In a court docket submitting on Thursday, Coinbase opposed a 16-day extension request by the Federal Deposit Insurance coverage Company (FDIC) to delay its response in a public information lawsuit over paperwork tied to the alleged debanking of crypto corporations.
The case facilities on inside communications that Coinbase believes present the company engaged in a covert marketing campaign, dubbed “Operation Chokepoint 2.0,” to isolate crypto from the U.S. monetary system.
Coinbase Chief Authorized Officer Paul Grewal pushed again on treating the FDIC’s request as commonplace process, calling the company’s request “absurd” in an X publish on Thursday.
The FDIC declined to remark. Decrypt has reviewed the submitting posted by Grewal under, however has but to independently confirm.
Events in litigation repeatedly ask for affordable extensions to deadlines–fine. However @FDICgov simply filed 13 pages in our FOIA swimsuit asking the Courtroom for an additional 16 days to determine whether or not to ask us for … much more delay. As specified by our response, that is absurd. pic.twitter.com/PQ9GIzAvQV
— paulgrewal.eth (@iampaulgrewal) April 10, 2025
Coinbase argues the FDIC’s response deadline is April 16, not Might 2 because the company claims in its personal movement.
The crypto alternate stated the company is making an attempt to “evade its authorized obligations” and known as the extension “unwarranted.”
Coinbase additionally stated the FDIC has had months to arrange and had already stated it wanted solely 30 days post-stay to file a movement to dismiss.
That movement, Coinbase famous, requires only a four-page pre-motion discover, far shorter than the 13-page extension request itself.
“The company's interpretation of the default deadline is legally incorrect,” Coinbase wrote, including the company exhibits no “sound motive” for the requested extension.
The court docket battle is a part of the rising scrutiny the FDIC is going through over whether or not it helped coordinate an off-the-cuff marketing campaign to debank crypto corporations with out public rulemaking or congressional oversight.
Paperwork and extra paperwork
In February, the company launched practically 800 pages of inside paperwork, following strain from Coinbase and court docket orders, revealing how banks have been discouraged from providing providers to firms engaged in digital property.

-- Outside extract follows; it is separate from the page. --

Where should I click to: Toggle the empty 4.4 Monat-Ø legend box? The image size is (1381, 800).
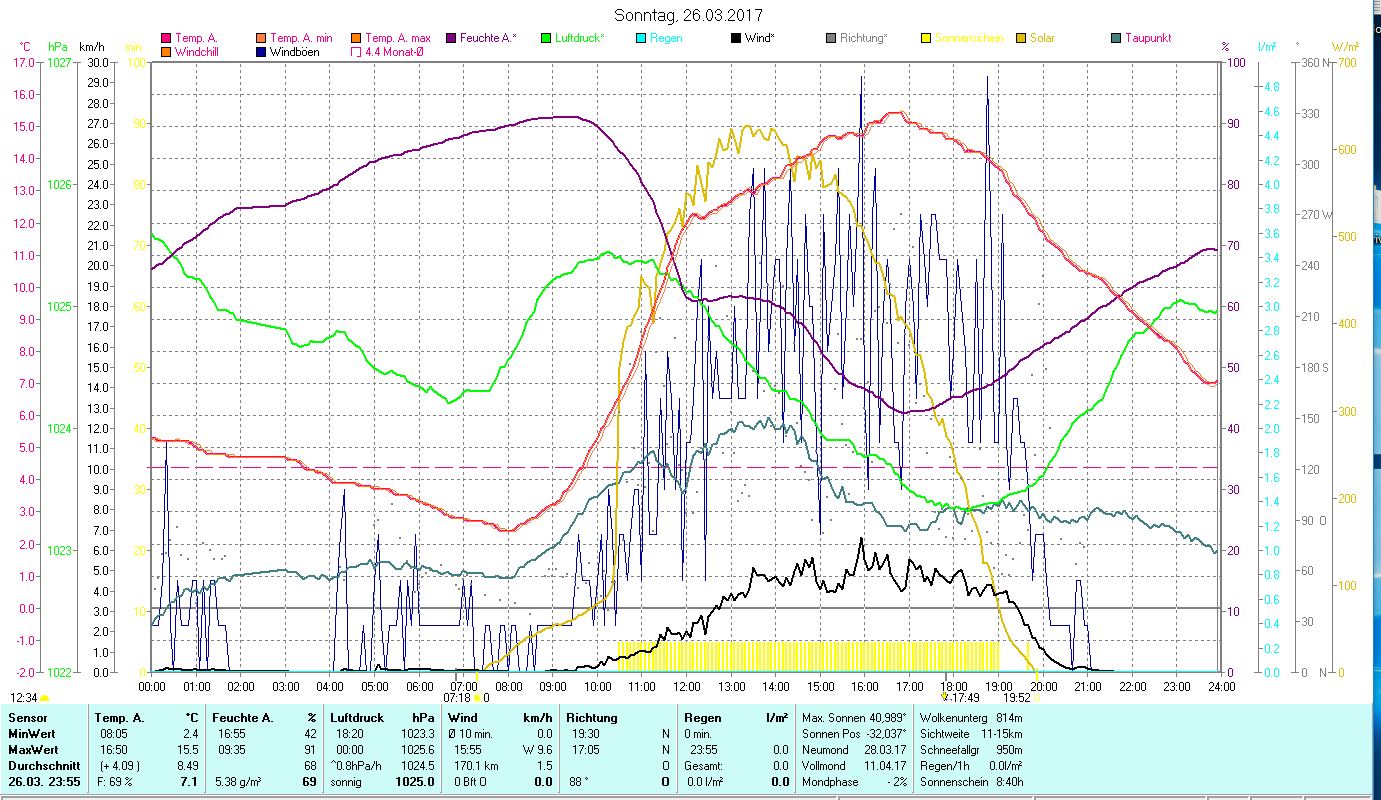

Some have been instructed to halt exercise till regulators deemed it “protected and sound,” whereas others obtained warnings about “status danger” tied to crypto, even within the absence of monetary system issues.
The disclosures fueled long-standing allegations that federal regulators, beneath the Biden administration, tried to suppress the crypto trade by leaning on monetary establishments behind closed doorways.
Grewal characterised the transfer as a “coordinated effort to cease all kinds of crypto exercise.” On the similar time, CEO Brian Armstrong has known as the marketing campaign “one of the crucial unethical and un-American issues that occurred within the Biden administration.”
The Home Oversight Committee is now investigating whether or not such techniques amounted to improper debanking of lawful companies.
Lawmakers have reached out to Coinbase, Andreessen Horowitz, and different trade leaders, searching for documentation and testimony.
Edited by Sebastian Sinclair
Editor's notice: This story was up to date after publication to notice that the FDIC declined remark.